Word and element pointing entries
>>>

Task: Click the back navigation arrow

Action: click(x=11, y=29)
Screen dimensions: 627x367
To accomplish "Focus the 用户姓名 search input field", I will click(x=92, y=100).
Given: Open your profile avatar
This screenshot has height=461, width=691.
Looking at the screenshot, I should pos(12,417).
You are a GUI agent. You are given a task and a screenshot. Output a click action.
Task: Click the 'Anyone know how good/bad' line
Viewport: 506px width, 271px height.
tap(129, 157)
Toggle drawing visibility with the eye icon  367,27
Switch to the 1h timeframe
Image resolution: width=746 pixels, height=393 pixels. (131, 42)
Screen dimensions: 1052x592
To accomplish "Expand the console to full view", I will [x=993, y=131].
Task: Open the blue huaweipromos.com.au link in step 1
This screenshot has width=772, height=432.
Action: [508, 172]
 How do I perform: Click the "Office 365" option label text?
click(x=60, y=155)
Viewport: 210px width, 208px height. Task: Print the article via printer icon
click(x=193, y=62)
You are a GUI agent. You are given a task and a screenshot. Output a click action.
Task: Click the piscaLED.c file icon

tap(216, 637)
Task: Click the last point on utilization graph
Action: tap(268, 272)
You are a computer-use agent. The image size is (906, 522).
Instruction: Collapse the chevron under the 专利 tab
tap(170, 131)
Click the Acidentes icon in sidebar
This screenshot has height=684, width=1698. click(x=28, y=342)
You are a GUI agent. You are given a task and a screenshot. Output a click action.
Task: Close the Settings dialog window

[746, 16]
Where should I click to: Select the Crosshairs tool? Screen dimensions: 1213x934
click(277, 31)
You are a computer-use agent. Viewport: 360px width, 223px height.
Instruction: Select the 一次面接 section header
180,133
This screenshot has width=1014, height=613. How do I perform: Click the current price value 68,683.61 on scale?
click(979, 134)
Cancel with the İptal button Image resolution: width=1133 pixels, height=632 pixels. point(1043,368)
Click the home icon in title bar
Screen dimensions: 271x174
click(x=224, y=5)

<<<

- **PROBLEM DETAILS**
Write out the records above again with each "GUI agent" swapped for "screen agent", leaving every other character as it is.

- **CORRECT RESPONSE**
Task: Click the back navigation arrow

Action: click(x=11, y=29)
Screen dimensions: 627x367
To accomplish "Focus the 用户姓名 search input field", I will click(x=92, y=100).
Given: Open your profile avatar
This screenshot has height=461, width=691.
Looking at the screenshot, I should pos(12,417).
You are a screen agent. You are given a task and a screenshot. Output a click action.
Task: Click the 'Anyone know how good/bad' line
Viewport: 506px width, 271px height.
tap(129, 157)
Toggle drawing visibility with the eye icon  367,27
Switch to the 1h timeframe
Image resolution: width=746 pixels, height=393 pixels. (131, 42)
Screen dimensions: 1052x592
To accomplish "Expand the console to full view", I will [x=993, y=131].
Task: Open the blue huaweipromos.com.au link in step 1
This screenshot has width=772, height=432.
Action: [508, 172]
 How do I perform: Click the "Office 365" option label text?
click(x=60, y=155)
Viewport: 210px width, 208px height. Task: Print the article via printer icon
click(x=193, y=62)
You are a screen agent. You are given a task and a screenshot. Output a click action.
Task: Click the piscaLED.c file icon

tap(216, 637)
Task: Click the last point on utilization graph
Action: tap(268, 272)
You are a computer-use agent. The image size is (906, 522).
Instruction: Collapse the chevron under the 专利 tab
tap(170, 131)
Click the Acidentes icon in sidebar
This screenshot has height=684, width=1698. click(x=28, y=342)
You are a screen agent. You are given a task and a screenshot. Output a click action.
Task: Close the Settings dialog window

[746, 16]
Where should I click to: Select the Crosshairs tool? Screen dimensions: 1213x934
click(277, 31)
You are a computer-use agent. Viewport: 360px width, 223px height.
Instruction: Select the 一次面接 section header
180,133
This screenshot has width=1014, height=613. How do I perform: Click the current price value 68,683.61 on scale?
click(979, 134)
Cancel with the İptal button Image resolution: width=1133 pixels, height=632 pixels. point(1043,368)
Click the home icon in title bar
Screen dimensions: 271x174
click(x=224, y=5)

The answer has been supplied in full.